Natalie Deeth can’t remember her wedding. She’s lost 27 years of her memories after undergoing about a hundred electroconvulsive therapy (ECT) treatments for major depression. But Natalie says the memory loss is worth it. She’s gone from being suicidal to leading a relatively normal, happy life. She says ECT was necessary because extensive psychotherapy and medication hadn’t worked.
Michael works in finance and suffers from major recurrent depression. He has regular ECT. Unlike Natalie Deeth, Michael says he suffers very few side effects from ECT. He says the symptoms of depression are far worse than any downsides of ECT.
Psychiatrist Colleen Loo believes ECT is the most effective treatment for severe depression. She accepts some people can lose years’ worth of memories from their lives after ECT, but she says those people are at the extreme end of the spectrum. She is the Academic Chair of Psychiatry at St George Hospital and a Professorial Fellow at the Black Dog Institute.

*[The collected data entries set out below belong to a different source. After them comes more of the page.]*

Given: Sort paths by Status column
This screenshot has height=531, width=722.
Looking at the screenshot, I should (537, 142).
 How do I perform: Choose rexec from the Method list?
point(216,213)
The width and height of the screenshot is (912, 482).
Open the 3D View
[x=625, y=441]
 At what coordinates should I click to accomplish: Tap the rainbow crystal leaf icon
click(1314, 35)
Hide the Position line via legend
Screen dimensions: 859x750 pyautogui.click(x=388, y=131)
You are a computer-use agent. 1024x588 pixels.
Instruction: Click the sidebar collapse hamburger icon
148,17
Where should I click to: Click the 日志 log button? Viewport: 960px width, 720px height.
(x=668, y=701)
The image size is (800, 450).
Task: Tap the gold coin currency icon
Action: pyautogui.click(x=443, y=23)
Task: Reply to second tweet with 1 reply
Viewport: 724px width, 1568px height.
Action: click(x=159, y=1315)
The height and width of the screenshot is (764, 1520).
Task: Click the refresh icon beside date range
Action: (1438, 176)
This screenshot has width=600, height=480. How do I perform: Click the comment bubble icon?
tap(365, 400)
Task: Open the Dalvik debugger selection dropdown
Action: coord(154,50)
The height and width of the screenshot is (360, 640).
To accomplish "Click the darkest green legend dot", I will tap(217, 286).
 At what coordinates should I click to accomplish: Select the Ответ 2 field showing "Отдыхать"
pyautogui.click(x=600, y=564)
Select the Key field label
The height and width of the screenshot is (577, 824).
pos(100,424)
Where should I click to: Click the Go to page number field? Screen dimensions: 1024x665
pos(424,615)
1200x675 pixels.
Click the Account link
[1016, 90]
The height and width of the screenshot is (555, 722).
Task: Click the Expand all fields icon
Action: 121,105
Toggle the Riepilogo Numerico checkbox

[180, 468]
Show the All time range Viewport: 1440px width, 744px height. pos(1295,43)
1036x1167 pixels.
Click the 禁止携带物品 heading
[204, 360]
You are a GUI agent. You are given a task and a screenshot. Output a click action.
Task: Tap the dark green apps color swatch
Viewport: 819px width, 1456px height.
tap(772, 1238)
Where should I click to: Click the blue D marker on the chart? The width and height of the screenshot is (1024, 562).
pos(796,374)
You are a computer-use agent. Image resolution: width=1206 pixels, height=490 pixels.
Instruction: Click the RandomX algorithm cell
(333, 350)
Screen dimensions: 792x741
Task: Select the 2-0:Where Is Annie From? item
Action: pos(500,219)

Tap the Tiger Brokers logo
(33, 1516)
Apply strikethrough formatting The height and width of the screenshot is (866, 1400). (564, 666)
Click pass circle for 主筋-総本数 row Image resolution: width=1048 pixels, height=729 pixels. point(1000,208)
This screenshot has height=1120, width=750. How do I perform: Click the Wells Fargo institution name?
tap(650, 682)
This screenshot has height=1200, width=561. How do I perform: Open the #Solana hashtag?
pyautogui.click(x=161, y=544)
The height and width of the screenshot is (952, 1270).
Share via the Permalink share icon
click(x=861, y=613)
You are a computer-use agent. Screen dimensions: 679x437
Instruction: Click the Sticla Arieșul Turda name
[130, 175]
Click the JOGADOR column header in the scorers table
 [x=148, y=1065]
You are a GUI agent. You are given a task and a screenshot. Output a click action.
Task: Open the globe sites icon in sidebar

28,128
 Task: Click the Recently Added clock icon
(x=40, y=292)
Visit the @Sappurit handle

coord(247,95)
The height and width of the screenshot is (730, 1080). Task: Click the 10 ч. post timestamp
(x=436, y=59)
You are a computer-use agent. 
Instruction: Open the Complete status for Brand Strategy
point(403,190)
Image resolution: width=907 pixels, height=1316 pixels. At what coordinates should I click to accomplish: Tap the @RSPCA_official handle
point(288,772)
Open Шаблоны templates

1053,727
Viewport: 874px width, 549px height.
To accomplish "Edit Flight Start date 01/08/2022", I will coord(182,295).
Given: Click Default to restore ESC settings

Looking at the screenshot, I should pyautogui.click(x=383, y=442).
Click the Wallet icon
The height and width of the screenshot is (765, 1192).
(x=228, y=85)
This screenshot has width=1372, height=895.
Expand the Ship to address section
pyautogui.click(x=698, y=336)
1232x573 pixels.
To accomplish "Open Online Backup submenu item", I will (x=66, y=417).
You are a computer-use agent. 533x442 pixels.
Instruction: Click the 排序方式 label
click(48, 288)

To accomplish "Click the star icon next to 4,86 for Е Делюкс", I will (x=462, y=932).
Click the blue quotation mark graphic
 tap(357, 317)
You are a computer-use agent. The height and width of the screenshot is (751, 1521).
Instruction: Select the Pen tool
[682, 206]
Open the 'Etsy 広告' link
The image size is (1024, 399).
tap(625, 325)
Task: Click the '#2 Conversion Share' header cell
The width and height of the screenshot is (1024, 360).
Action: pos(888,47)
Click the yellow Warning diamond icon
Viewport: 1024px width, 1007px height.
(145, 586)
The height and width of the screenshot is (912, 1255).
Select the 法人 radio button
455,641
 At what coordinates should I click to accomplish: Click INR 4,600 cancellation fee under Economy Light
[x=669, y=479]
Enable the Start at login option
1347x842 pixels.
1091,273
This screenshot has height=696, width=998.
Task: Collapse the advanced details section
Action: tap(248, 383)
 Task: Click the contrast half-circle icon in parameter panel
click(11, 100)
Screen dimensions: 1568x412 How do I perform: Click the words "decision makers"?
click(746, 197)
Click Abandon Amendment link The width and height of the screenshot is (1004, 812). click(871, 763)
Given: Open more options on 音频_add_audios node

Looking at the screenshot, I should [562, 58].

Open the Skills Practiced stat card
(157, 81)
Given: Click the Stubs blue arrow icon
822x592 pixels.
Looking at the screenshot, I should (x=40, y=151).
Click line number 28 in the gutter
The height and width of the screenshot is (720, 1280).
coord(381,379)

Clinical psychologist John Read is against ECT. He recently did a literature review of the published research on the procedure and said '(there is) not a single study in 75 years that shows ECT had any lasting benefits beyond the end of treatment, compared to placebo". He believes ECT causes brain damage and there are safe and effective alternatives. Professor Read is based at the University of Liverpool.